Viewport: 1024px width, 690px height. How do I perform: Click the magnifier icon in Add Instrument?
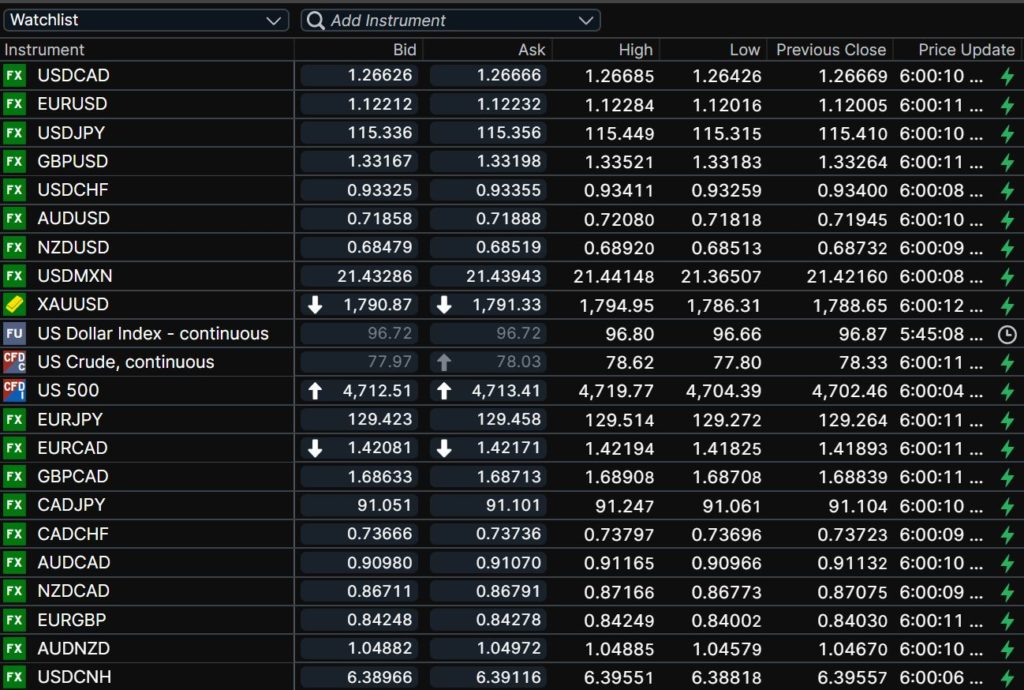pyautogui.click(x=315, y=21)
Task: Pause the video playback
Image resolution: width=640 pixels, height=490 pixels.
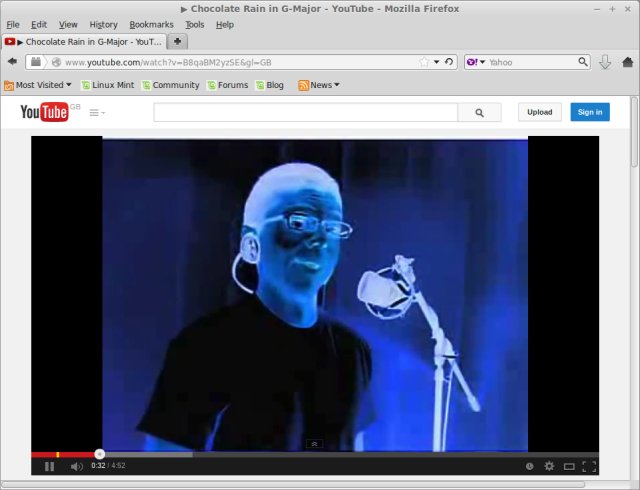Action: (49, 466)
○ ○ ○ ○ ○
**Aim**
Which lines in the material above contain the string "height", with case counting? Report each of those lines in full.

**The result**
Viewport: 1024px width, 690px height. How do I perform: Click the magnifier icon in Add Instrument?
Image resolution: width=640 pixels, height=490 pixels.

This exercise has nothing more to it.